= What to do =
Transcribe the data in full, keeping each line exactly as it appears.

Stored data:
______
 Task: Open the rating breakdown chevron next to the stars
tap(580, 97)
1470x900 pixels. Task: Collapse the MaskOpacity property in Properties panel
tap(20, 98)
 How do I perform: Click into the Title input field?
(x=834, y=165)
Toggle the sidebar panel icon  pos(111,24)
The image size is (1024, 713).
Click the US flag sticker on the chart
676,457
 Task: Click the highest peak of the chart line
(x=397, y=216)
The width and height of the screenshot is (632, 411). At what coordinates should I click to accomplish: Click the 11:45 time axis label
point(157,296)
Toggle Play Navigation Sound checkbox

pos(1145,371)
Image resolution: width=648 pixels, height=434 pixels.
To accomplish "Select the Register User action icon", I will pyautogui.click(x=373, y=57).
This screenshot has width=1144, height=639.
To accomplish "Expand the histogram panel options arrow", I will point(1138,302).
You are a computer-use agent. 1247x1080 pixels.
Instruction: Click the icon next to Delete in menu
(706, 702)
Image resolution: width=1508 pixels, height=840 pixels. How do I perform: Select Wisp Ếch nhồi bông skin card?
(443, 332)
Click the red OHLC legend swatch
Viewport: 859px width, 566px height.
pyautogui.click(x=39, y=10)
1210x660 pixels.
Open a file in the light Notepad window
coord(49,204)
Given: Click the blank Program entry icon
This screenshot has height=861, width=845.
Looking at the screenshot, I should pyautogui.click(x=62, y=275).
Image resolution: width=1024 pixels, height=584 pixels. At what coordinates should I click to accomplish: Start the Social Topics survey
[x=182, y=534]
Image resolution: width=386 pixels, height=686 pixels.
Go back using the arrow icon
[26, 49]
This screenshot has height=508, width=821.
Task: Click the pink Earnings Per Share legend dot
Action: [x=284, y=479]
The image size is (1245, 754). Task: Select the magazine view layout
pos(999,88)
______
= Response =
 Task: Open the rating breakdown chevron next to the stars
tap(580, 97)
1470x900 pixels. Task: Collapse the MaskOpacity property in Properties panel
tap(20, 98)
 How do I perform: Click into the Title input field?
(x=834, y=165)
Toggle the sidebar panel icon  pos(111,24)
The image size is (1024, 713).
Click the US flag sticker on the chart
676,457
 Task: Click the highest peak of the chart line
(x=397, y=216)
The width and height of the screenshot is (632, 411). At what coordinates should I click to accomplish: Click the 11:45 time axis label
point(157,296)
Toggle Play Navigation Sound checkbox

pos(1145,371)
Image resolution: width=648 pixels, height=434 pixels.
To accomplish "Select the Register User action icon", I will pyautogui.click(x=373, y=57).
This screenshot has width=1144, height=639.
To accomplish "Expand the histogram panel options arrow", I will point(1138,302).
You are a computer-use agent. 1247x1080 pixels.
Instruction: Click the icon next to Delete in menu
(706, 702)
Image resolution: width=1508 pixels, height=840 pixels. How do I perform: Select Wisp Ếch nhồi bông skin card?
(443, 332)
Click the red OHLC legend swatch
Viewport: 859px width, 566px height.
pyautogui.click(x=39, y=10)
1210x660 pixels.
Open a file in the light Notepad window
coord(49,204)
Given: Click the blank Program entry icon
This screenshot has height=861, width=845.
Looking at the screenshot, I should pyautogui.click(x=62, y=275).
Image resolution: width=1024 pixels, height=584 pixels. At what coordinates should I click to accomplish: Start the Social Topics survey
[x=182, y=534]
Image resolution: width=386 pixels, height=686 pixels.
Go back using the arrow icon
[26, 49]
This screenshot has height=508, width=821.
Task: Click the pink Earnings Per Share legend dot
Action: [x=284, y=479]
The image size is (1245, 754). Task: Select the magazine view layout
pos(999,88)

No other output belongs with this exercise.